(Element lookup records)
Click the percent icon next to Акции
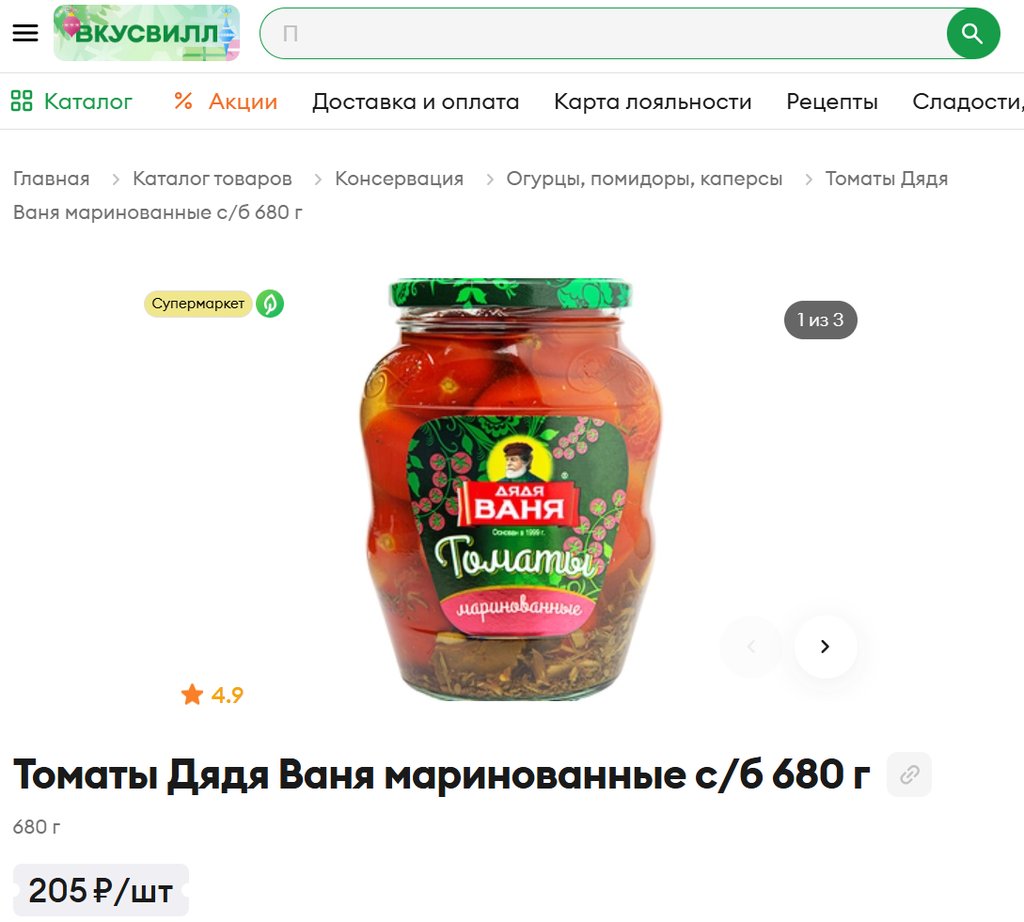The width and height of the screenshot is (1024, 922). coord(183,101)
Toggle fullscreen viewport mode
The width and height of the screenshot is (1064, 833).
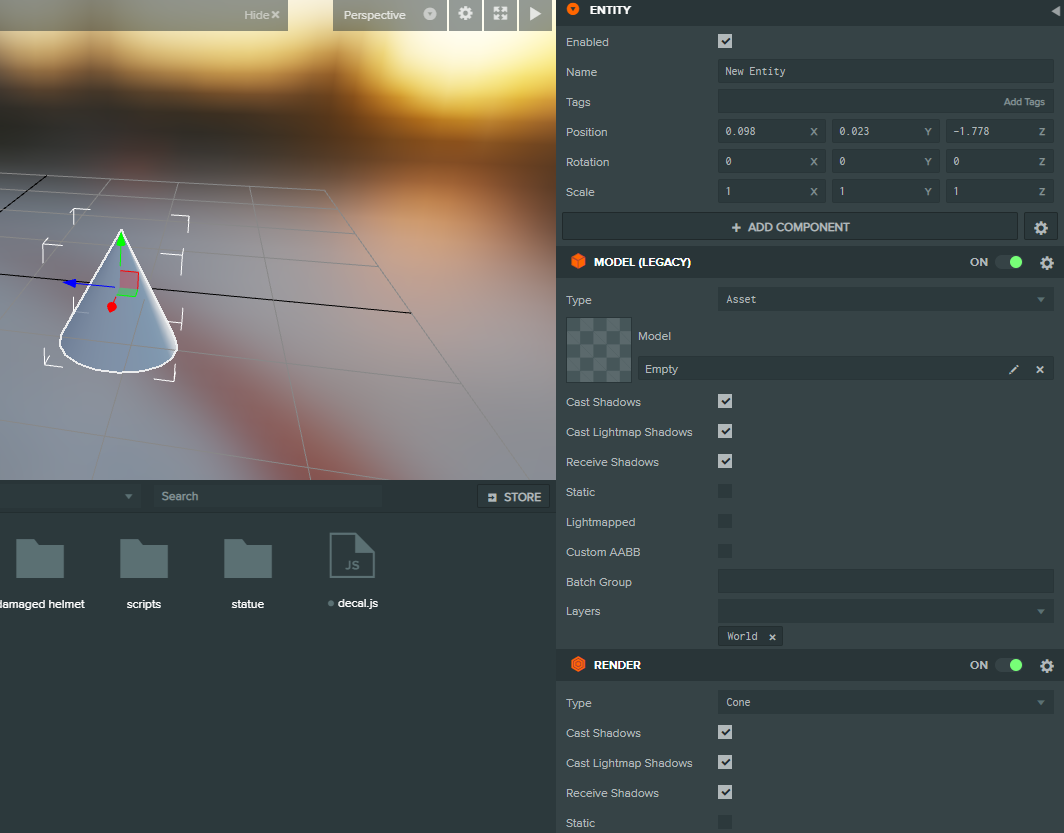(500, 15)
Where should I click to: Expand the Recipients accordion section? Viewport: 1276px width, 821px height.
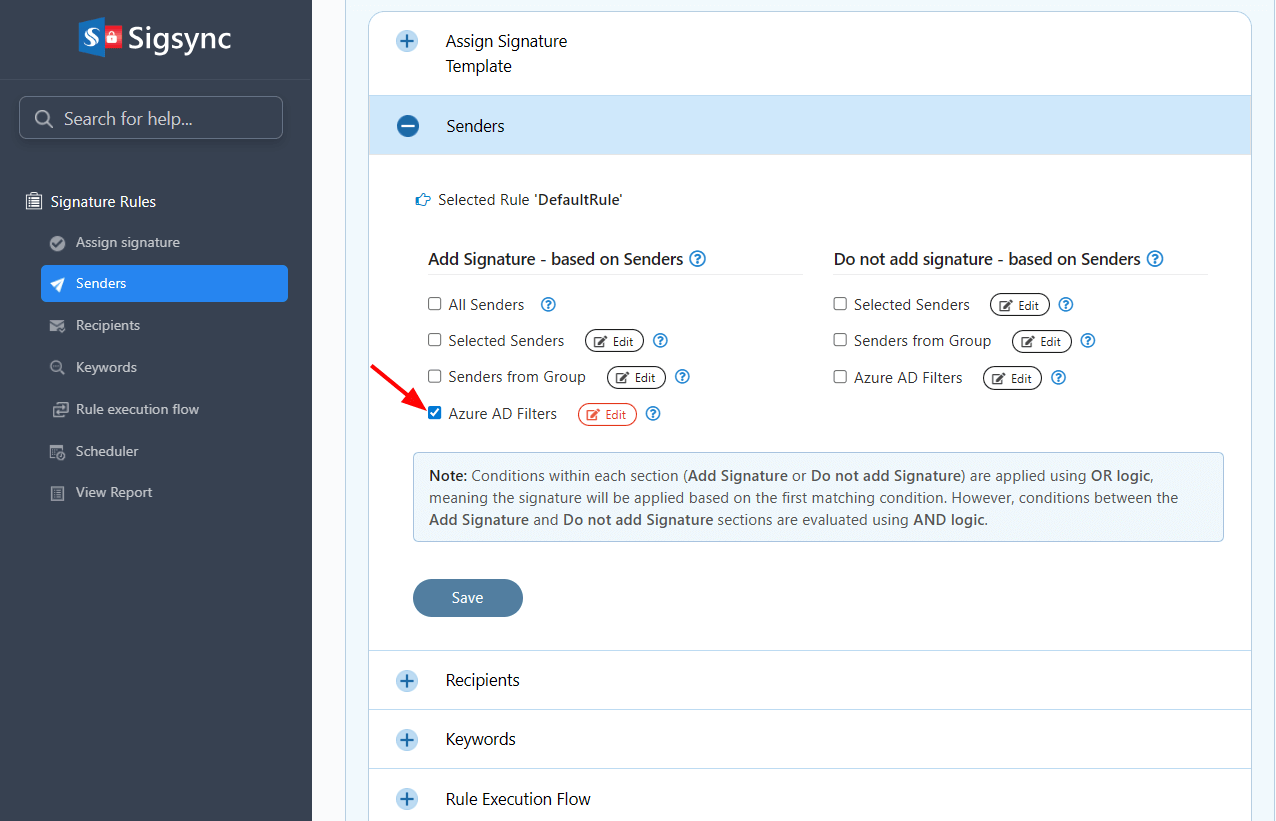tap(407, 681)
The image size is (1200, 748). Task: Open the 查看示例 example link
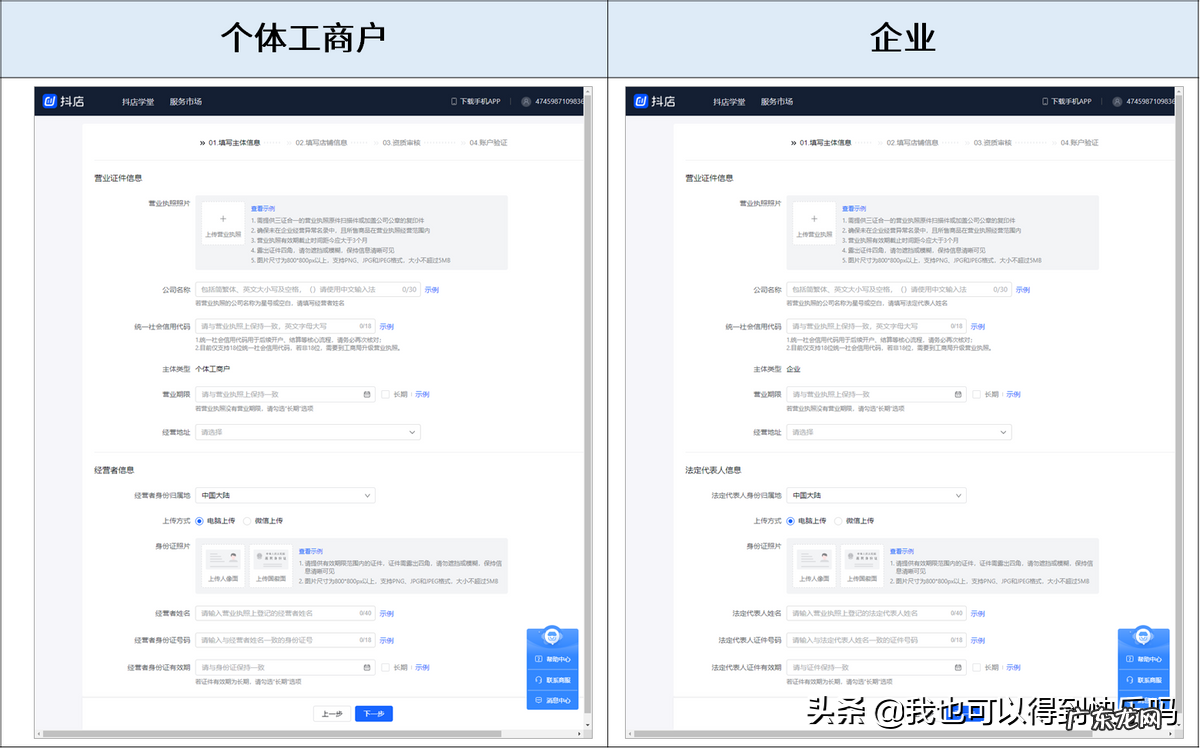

WRITTEN PROBLEM: Rewrite all of the data above, replacing "accordion" with "collapsible" and keeping everything else unchanged. Leave the pictures out.

PROBLEM SOLUTION:
Click the percent icon next to Акции
The width and height of the screenshot is (1024, 922). coord(183,101)
Toggle fullscreen viewport mode
The width and height of the screenshot is (1064, 833).
(500, 15)
Where should I click to: Expand the Recipients collapsible section? Viewport: 1276px width, 821px height.
tap(407, 681)
The image size is (1200, 748). Task: Open the 查看示例 example link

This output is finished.